Autora: Ana Muñoz
Yo pasaba todos los días por aquél lugar, camino del trabajo y al atardecer, cuando mi monótona jornada laboral tocaba a su fin. Al principio, ni siquiera me di cuenta de que estaba ahí; lo vi sin verlo del todo, como solemos hacer la mayoría de las personas apresuradas que caminamos pendientes de un horario, con la mente fija en las preocupaciones diarias o en asuntos relacionados con el trabajo, sin darnos cuenta apenas de lo que está sucediendo a nuestro alrededor; sin importarnos si una extraña nube, redonda y brillante, se forma aislada en un cielo por lo demás despejado, en ese momento, en ese lugar, mientras una niña en una bicicleta cruza velozmente la carretera; mientras recordamos, sin saber porqué, la letra de una canción que canturreamos un instante sin ser conscientes de ello... Todo eso, en definitiva, que hace que un momento determinado sea único y especial y eche por tierra las absurdas ideas de eternos retornos que sólo pueden tener lugar en las vidas de aquellos para quienes no existen los pequeños detalles que hacen que cada día sea diferente a los demás, a pesar de estar saturado de la misma aburrida rutina.
Así pues, como iba diciendo, yo pasaba delante de aquel hombre dos veces al día sin prestarle la más mínima atención, hasta que una mañana escuché un estruendo que me hizo volver la cabeza hacia el lugar en el que se encontraba.
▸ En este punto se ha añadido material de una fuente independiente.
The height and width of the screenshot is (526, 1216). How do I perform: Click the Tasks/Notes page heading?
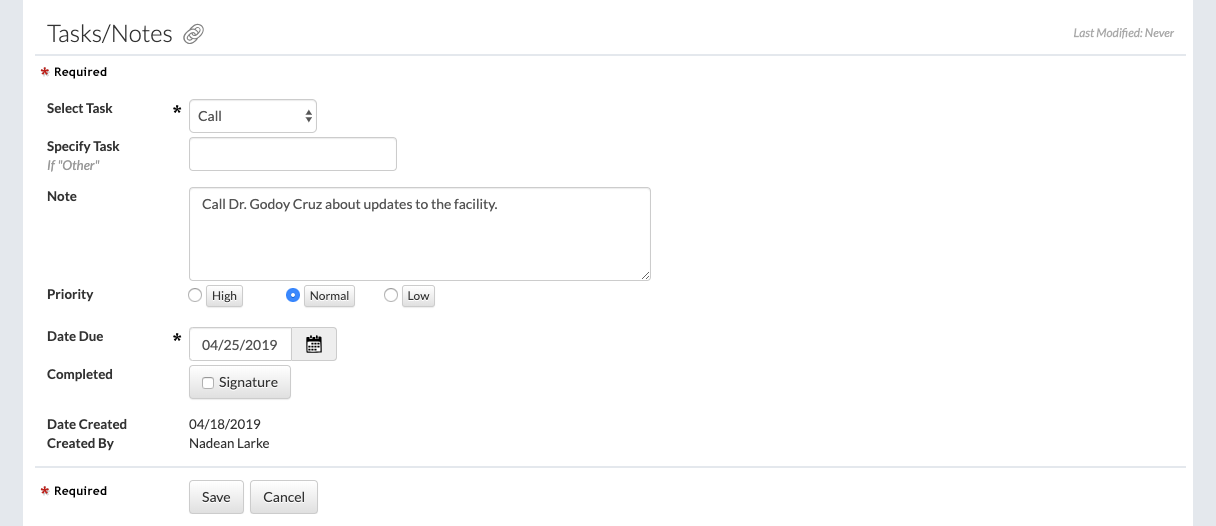click(110, 33)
Se trataba de un hombre alto, de aspecto atlético, con el pelo muy corto, vestido con un traje de chaqueta y una gabardina. Sus ropas habían sido alguna vez de calidad, pero al verlo se notaba que las había llevado puestas durante meses, o incluso años. A pesar de eso su apariencia era pulcra y aseada. Gritaba y gesticulaba increpando a unos peatones y diciéndoles que no volvieran a atreverse a poner un pie en su territorio y, mucho menos a tocar sus cajas.
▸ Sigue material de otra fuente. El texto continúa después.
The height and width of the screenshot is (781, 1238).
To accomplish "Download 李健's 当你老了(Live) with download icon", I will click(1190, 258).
- Estas son mis cajas - decía señalando unas viejas cajas de cartón vacías que había apilado ordenadamente en una esquina - y este es mi territorio - entonces señalaba un pequeño trozo de la acera -, y nadie pone un pie aquí ni toca mis cajas ni las mueve un solo centímetro, porque yo y sólo yo decido cómo se hacen las cosas en mi territorio.
Tras observar divertida aquella escena continué mi camino sin darle la más mínima importancia. Pero algo cambió a partir de ese momento. Durante los días sucesivos, cuando volvía a pasar junto a él, no podía dejar de sentir curiosidad y lo observaba atentamente tratando de entender qué se escondía detrás de esa extraña conducta, a la que desde el primer momento puse la etiqueta de locura. Por supuesto, este simple hecho de etiquetar un comportamiento con un nombre concreto sirve, la mayoría de las veces, para poder seguir ignorándolo y no perder el tiempo en tratar de entenderlo, pues no tenemos más que echar mano del estereotipo para responder a todas las posibles preguntas gastando un mínimo de nuestra energía cerebral pensante.
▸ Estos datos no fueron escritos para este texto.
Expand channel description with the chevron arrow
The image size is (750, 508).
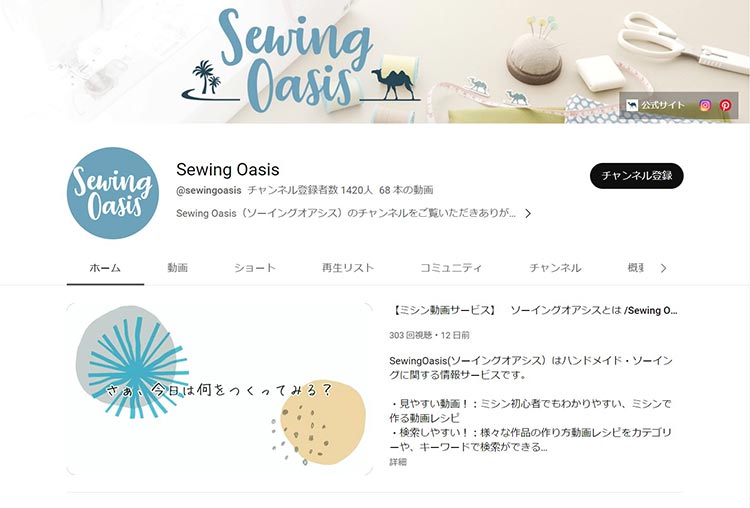tap(528, 213)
Sin embargo, aquél hombre extravagante despertó mi curiosidad dormida (casi extinguida) y en una refrescante vuelta a la infancia, me dediqué a espiar su comportamiento dispuesta a llegar a alguna conclusión; decidida, incluso, conforme mi curiosidad y mi entusiasmo se incrementaban, a hacer algunas preguntas a los vecinos y puede que también al propio sujeto de mi experimento, el hombre de las cajas, como decidí llamarlo.
Entonces ocurrió algo imprevisto; un suceso que me llenó de desilusión, apagó mi entusiasmo y me devolvió de lleno y cruelmente al mundo de los adultos de curiosidad empantanada: un nuevo directivo vino a sustituir a la persona que ocupaba su puesto hasta el momento. Lo primero que hizo tras sólo un par de semanas de trabajo y después de revisar unos informes que había pedido, fue convocar una reunión. Acudimos a ella no sin cierto temor, debido a su carácter de urgencia, que nos hacía pensar que algo no marchaba como debía. Y efectivamente, el directivo estaba enfadado.
- Esta es mi área de trabajo - dijo - y aquí soy yo quien dicta las normas y quien dice cómo tienen que hacerse las cosas, tanto las más importantes como las más insignificantes, ¿queda claro?
Supongo que no hace falta que diga que era un hombre alto, de aspecto atlético, con el pelo muy corto, un traje de chaqueta y una gabardina que había colgado en la percha al entrar. Todo muy nuevo, por supuesto.